Regarding the allegation: Staff did not intervene when a resident-on-resident assault occurred. It is being alleged that resident #1 (R1) was repeatedly hit on their head with a cell phone by another resident and staff did not intervene. LPA interviewed two (2) staff that confirmed that R1 was relocated from the Pasadena Fires (Pasadena Villa Senior Living Facility 198603286) and is residing at Cedars Assisted Living temporarily. Staff #1 (S1) confirmed that R1’s assault was reported and R1 was thus sent to the hospital for their injuries. S1 also confirmed that R1 was hit by another resident from the Pasadena Villa Senior Living Facility and not a Cedars Assisted Living resident. Therefore, based on the LPA's record review and staff interviews, the above allegation(s) above is UNSUBSTANTIATED at this time.

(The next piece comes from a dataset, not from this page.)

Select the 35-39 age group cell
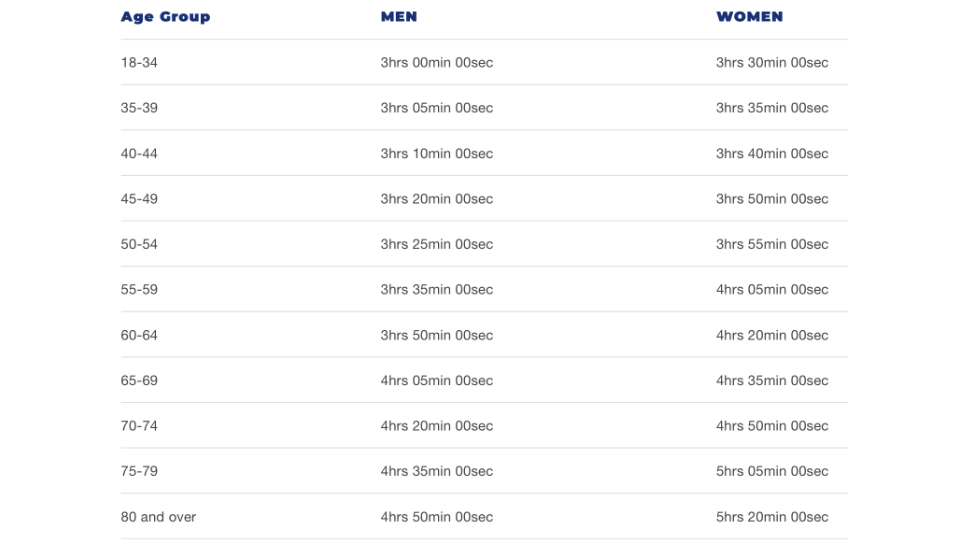This screenshot has width=960, height=540. click(139, 108)
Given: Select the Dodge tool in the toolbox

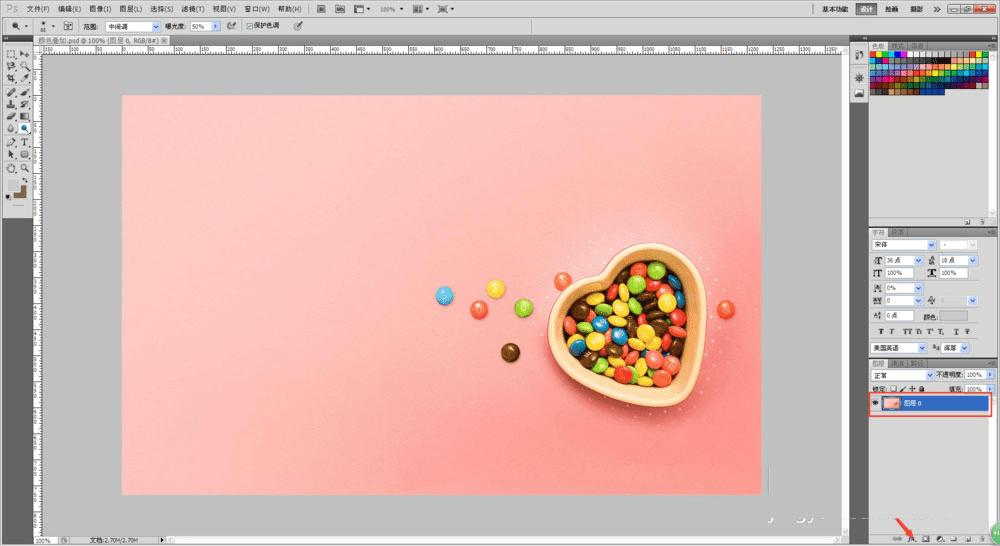Looking at the screenshot, I should (24, 128).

An exit interview was conducted, no citation(s) were issued for the above allegation(s), and a copy of this report was given to the Administrator.
Unsubstantiated
Estimated Days of Completion:
SUPERVISOR'S NAME: Troy AgardTELEPHONE: (818) 596-4334
LICENSING EVALUATOR NAME: Gina SaucedoTELEPHONE: (818) 304-3057
LICENSING EVALUATOR SIGNATURE:

DATE: 01/22/2025
I acknowledge receipt of this form and understand my licensing appeal rights as explained and received.
FACILITY REPRESENTATIVE SIGNATURE:

DATE: 01/22/2025
This report must be available at Child Care and Group Home facilities for public review for 3 years.